File	Size	Description
model.safetensors	15.3 GB	NVFP4 quantized weights (47,648 keys, single file)
config.json	5 KB	Model + quantization configuration
tokenizer.json	31 MB	Tokenizer (262,144 vocab)
tokenizer_config.json	3 KB	Tokenizer settings + special tokens
generation_config.json	203 B	Generation defaults + EOS tokens
chat_template.jinja	12 KB	Gemma 4 chat template (tool calling + thinking support)
preprocessor_config.json	371 B	Image preprocessor config
processor_config.json	1.6 KB	Multimodal processor config (image + audio + video)
recipe.yaml	237 B	llmcompressor quantization recipe
gemma4_patched.py	63 KB	Patched vLLM model file for compressed-tensors NVFP4
README.md	this file

Building from Source

If you're not on a DGX Spark (SM 12.1), compile vLLM from source for your GPU architecture.
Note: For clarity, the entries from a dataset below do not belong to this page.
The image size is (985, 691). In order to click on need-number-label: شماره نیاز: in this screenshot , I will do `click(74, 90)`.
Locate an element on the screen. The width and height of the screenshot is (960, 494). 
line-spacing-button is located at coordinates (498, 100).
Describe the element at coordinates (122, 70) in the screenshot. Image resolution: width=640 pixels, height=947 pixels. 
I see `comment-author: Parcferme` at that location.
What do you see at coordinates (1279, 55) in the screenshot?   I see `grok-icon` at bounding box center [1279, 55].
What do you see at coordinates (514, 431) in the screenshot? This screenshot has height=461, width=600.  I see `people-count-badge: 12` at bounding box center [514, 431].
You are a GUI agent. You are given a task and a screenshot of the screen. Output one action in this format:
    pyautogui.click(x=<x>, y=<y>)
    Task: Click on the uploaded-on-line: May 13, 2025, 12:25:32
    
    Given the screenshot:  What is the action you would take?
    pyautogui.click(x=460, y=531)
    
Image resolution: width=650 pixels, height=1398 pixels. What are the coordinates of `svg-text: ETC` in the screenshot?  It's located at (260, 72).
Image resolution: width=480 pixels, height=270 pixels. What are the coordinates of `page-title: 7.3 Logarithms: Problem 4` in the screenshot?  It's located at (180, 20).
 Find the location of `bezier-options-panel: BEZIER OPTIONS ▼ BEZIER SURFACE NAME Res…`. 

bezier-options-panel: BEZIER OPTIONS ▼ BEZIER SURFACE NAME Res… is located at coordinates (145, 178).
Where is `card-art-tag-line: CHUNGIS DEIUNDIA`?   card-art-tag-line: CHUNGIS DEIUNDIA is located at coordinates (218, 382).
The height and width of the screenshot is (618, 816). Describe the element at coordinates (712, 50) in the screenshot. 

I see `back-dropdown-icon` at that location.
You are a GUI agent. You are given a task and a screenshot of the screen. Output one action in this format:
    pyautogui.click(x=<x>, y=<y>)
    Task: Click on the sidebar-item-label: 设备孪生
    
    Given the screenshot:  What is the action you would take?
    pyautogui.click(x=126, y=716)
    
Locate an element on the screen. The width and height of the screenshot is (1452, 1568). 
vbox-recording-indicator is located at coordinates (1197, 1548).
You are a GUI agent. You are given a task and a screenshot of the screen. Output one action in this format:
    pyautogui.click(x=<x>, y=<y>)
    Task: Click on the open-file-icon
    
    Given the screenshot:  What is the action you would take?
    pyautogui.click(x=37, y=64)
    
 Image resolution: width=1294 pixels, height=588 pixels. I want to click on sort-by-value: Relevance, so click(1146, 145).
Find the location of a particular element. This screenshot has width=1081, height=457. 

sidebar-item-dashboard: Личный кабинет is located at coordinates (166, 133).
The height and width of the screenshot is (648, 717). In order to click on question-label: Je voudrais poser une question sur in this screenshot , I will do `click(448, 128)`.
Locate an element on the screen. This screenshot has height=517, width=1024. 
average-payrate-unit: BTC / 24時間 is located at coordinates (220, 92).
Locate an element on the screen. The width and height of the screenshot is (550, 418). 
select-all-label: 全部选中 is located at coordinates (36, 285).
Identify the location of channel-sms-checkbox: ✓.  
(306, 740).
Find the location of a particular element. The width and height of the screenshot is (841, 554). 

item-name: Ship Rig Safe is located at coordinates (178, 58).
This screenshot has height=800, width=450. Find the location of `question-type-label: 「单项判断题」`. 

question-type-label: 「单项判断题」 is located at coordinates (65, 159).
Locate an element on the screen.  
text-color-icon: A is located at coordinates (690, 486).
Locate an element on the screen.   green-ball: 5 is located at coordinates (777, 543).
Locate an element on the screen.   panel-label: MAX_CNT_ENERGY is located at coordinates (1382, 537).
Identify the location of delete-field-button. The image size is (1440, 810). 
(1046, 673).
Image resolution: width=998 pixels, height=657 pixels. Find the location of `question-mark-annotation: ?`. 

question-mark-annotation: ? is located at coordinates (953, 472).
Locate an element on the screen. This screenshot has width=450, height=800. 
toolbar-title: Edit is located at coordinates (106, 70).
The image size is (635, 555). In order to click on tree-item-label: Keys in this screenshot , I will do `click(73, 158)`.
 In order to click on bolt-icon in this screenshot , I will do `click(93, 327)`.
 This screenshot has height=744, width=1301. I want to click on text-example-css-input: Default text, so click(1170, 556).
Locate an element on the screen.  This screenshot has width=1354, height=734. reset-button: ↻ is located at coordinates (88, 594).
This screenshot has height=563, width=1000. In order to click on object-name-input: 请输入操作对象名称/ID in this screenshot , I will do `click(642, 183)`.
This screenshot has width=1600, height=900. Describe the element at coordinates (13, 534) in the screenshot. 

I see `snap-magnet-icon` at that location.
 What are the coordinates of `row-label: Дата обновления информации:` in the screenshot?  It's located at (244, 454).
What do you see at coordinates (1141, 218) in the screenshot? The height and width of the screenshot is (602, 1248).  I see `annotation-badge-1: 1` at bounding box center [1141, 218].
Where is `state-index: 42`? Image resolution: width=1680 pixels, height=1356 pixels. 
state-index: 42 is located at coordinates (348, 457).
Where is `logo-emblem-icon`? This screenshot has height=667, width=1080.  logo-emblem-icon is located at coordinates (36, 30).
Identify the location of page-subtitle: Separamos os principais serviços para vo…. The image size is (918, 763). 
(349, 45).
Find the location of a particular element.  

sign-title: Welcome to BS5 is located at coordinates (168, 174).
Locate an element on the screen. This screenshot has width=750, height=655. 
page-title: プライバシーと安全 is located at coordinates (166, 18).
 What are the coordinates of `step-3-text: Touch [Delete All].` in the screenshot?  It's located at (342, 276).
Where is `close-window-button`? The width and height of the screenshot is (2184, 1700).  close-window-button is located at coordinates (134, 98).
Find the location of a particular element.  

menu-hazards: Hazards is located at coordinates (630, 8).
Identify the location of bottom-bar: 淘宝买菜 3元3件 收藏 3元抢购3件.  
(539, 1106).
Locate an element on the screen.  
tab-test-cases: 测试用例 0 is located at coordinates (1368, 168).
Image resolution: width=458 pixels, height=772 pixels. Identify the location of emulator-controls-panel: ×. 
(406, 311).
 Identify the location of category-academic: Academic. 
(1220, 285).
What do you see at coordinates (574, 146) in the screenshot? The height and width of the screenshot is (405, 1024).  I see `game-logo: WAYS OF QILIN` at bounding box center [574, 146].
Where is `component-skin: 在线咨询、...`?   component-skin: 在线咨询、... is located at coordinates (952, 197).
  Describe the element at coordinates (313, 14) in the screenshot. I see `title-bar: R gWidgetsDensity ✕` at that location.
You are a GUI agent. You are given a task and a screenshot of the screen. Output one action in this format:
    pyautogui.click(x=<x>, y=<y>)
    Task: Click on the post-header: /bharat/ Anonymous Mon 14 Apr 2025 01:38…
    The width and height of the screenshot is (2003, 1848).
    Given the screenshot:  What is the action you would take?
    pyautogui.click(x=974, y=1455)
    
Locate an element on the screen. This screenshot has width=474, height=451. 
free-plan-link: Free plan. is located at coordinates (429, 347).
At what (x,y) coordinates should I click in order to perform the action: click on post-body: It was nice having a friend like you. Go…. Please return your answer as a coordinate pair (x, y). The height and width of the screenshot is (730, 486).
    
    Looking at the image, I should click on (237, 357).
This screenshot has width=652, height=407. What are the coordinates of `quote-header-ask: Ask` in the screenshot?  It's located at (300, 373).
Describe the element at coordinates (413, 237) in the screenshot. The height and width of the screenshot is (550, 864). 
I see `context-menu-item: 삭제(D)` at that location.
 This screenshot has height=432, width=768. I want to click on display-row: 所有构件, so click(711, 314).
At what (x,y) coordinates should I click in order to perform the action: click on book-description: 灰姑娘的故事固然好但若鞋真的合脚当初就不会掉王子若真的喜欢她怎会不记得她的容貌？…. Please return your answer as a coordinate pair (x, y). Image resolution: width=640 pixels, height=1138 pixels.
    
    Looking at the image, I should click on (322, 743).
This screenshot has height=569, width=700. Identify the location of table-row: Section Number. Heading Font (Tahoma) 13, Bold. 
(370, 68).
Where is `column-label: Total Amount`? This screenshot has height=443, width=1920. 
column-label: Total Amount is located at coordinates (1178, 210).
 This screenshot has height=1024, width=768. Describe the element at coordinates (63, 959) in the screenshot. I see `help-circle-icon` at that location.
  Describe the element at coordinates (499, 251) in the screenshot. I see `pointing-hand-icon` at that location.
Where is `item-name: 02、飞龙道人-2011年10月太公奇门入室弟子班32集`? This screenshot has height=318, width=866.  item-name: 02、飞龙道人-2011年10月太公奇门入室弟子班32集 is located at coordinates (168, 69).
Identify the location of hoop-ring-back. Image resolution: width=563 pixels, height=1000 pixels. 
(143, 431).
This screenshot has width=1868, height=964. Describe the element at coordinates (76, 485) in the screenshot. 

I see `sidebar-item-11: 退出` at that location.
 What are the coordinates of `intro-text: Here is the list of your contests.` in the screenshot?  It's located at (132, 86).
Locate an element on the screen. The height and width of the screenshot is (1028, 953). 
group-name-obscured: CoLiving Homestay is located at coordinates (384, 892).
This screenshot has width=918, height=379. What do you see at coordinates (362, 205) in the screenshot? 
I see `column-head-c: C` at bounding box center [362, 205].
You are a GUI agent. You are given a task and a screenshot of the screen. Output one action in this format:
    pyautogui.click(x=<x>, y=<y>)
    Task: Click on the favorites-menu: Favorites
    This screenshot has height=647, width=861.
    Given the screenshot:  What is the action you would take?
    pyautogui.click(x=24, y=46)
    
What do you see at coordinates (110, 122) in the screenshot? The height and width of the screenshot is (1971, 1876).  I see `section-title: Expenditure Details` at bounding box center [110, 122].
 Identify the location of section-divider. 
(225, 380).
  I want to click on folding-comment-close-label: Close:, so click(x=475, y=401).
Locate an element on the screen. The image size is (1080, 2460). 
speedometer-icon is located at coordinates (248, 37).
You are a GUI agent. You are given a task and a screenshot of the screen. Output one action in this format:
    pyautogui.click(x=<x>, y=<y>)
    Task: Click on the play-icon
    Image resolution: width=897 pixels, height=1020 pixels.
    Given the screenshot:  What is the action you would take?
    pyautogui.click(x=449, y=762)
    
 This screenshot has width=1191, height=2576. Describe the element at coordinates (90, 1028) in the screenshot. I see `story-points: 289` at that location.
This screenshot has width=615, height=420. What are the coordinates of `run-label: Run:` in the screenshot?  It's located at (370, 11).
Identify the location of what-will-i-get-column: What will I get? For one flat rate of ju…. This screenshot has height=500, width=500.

See eugr/spark-vllm-docker for the recommended build system, or build manually:

export TORCH_CUDA_ARCH_LIST="your_sm_version"  # e.g., 8.9 for RTX 4090, 12.0 for B200
git clone https://github.com/vllm-project/vllm.git && cd vllm
pip install -e . --no-build-isolation
pip install "transformers>=5.5.0"

Limitations

• NVFP4 scale mismatch warning: vLLM may warn about different global scales for fused parallel layers (q/k/v projections). This is inherent to compressed-tensors per-tensor quantization and has minimal accuracy impact.
• Vision: Vision encoder weights are BF16 (not quantized). End-to-end vision + NVFP4 language model works but is less extensively tested than text-only.
• Thinking tokens: Without --reasoning-parser, thinking blocks appear inline in content. This is by design (see Thinking / Reasoning section).

Disclaimer, Liability Waiver, and Assumption of Risk

THIS IS AN UNCENSORED MODEL. By downloading, accessing, or using this model, the associated container image (ghcr.io/aeon-7/vllm-spark-gemma4-nvfp4), or any derivative works thereof, you expressly acknowledge and agree to the following:

Assumption of Risk

Uncensored language models present materially elevated risks compared to safety-aligned models, including but not limited to: generation of harmful, misleading, illegal, or objectionable content; susceptibility to adversarial misuse; potential for facilitating activities that violate applicable laws or regulations; and amplified risk in automated or agentic pipelines where outputs may be executed without human review.

These tools are powerful and serve a multitude of legitimate and essential purposes -- including security research, red-teaming, content analysis, creative work, and applications where safety filters interfere with valid use cases. However, the absence of safety guardrails demands a correspondingly higher standard of care from the operator. You must implement your own safeguards, content filtering, access controls, and monitoring appropriate to your use case and jurisdiction.

Limitation of Liability

The authors, contributors, and distributors of this model and container image ("Providers") are not responsible or liable, directly or indirectly, for any actions taken, content generated, damages incurred, or legal consequences arising from the use or misuse of these materials.

User Responsibility

You, the user, assume full and sole responsibility and liability for all outputs generated by the model under your operation, ensuring compliance with all applicable laws, and implementing appropriate access controls and human oversight.

Acceptance

By downloading or using any component of this release you indicate your acceptance of these terms and your assumption of all associated risks and liabilities. If you do not agree, do not download or use these materials.

License

This model inherits the Gemma license from Google.